WHAT THE TASK ASKS - Down to the last line, retype each line of the entries exactly, starting with the one that contains "购物指南 (489, 2414)".

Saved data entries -
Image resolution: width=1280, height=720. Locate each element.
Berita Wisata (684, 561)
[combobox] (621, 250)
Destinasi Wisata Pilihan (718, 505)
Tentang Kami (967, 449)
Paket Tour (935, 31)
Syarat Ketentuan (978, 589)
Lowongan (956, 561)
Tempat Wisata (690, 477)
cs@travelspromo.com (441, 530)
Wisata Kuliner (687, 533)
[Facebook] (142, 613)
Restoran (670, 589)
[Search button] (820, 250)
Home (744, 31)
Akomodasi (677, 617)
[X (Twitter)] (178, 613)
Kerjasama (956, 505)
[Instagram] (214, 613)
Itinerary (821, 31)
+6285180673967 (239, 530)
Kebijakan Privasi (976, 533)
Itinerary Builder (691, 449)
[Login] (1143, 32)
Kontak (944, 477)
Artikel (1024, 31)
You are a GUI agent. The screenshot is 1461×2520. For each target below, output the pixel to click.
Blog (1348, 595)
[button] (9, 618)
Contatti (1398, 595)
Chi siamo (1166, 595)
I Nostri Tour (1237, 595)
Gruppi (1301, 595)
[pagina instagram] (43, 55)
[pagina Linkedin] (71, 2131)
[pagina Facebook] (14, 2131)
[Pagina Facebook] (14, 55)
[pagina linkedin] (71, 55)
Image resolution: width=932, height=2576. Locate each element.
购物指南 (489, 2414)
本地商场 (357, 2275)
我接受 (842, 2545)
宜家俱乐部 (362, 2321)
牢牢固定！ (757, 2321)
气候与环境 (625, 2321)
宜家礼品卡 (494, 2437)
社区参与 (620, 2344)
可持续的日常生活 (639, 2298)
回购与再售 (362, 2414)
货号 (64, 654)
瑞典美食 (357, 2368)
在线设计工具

OUTPUT BELOW -
购物指南 (489, 2414)
本地商场 (357, 2275)
我接受 (842, 2545)
宜家俱乐部 (362, 2321)
牢牢固定！ (757, 2321)
气候与环境 (625, 2321)
宜家礼品卡 (494, 2437)
社区参与 (620, 2344)
可持续的日常生活 (639, 2298)
回购与再售 (362, 2414)
货号 (64, 654)
瑞典美食 (357, 2368)
在线设计工具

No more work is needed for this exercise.